To prove that the defendant is guilty of this crime, the People must
prove that:
<Alternative 1A - force with weapon>
[1. The defendant did an act with a deadly weapon that by its nature
would directly and probably result in the application of force to a
person;]
<Alternative 1B - force without weapon>
[1. The defendant did an act that by its nature would directly and
probably result in the application of force to a person, and the force
used was likely to produce great bodily injury;]

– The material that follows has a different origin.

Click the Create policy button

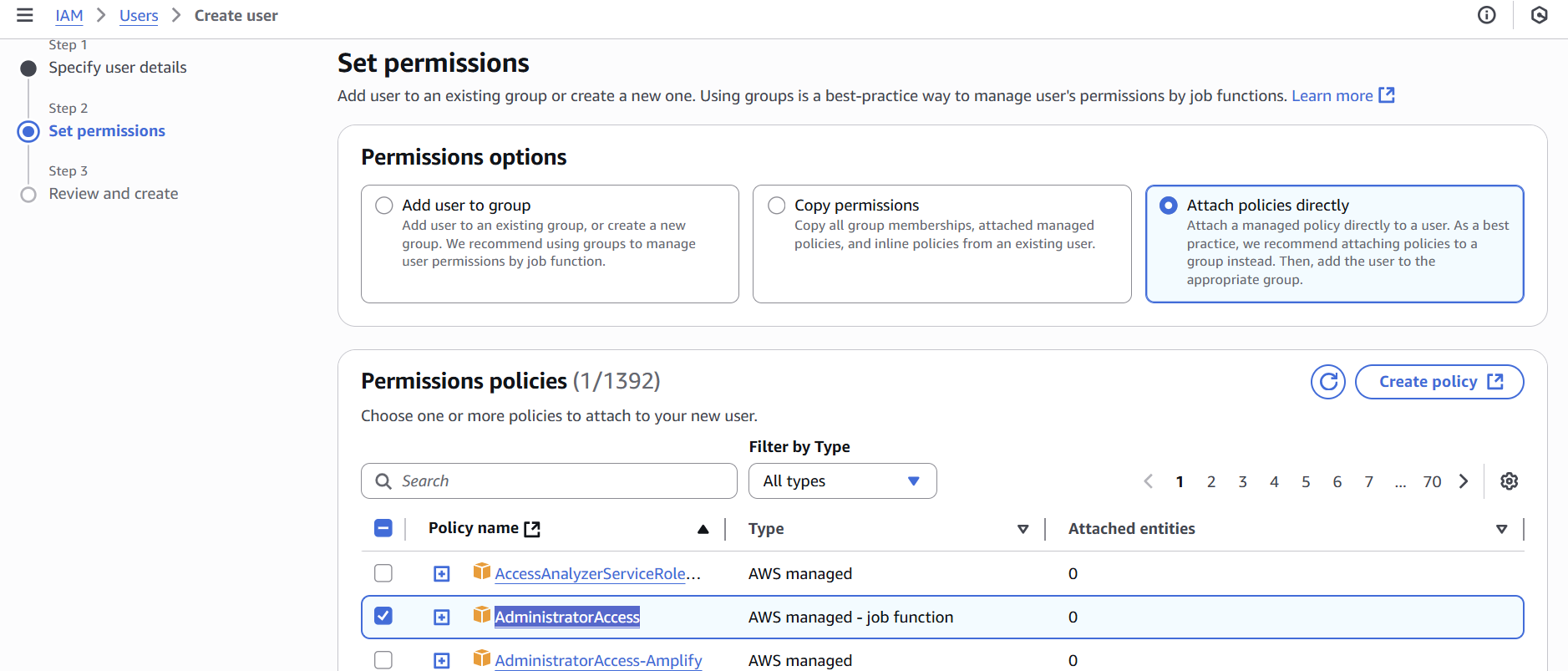click(1439, 382)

2. The defendant did that act willfully;
3. When the defendant acted, (he/she) was aware of facts that would
lead a reasonable person to realize that (his/her) act by its nature would
directly and probably result in the application of force to someone;
4. When the defendant acted, (he/she) had the present ability to apply
force (likely to produce great bodily injury/with a deadly weapon) to a
person;
[AND]
5. When (he/she) acted, the defendant was confined in a [California]
state prison(;/.)
<Give element 6 when self-defense or defense of another is an issue raised
by the evidence.>
[AND
6. The defendant did not act (in self-defense/ [or] in defense of
someone else).]
Someone commits an act willfully when he or she does it willingly or on
purpose. It is not required that he or she intend to break the law, hurt
someone else, or gain any advantage.
[The terms application of force and apply force mean to touch in a
harmful or offensive manner. The slightest touching can be enough if it
is done in a rude or angry way. Making contact with another person,
including through his or her clothing, is enough. The touching does not
have to cause pain or injury of any kind.]
[The touching can be done indirectly by causing an object [or someone
else] to touch the other person.]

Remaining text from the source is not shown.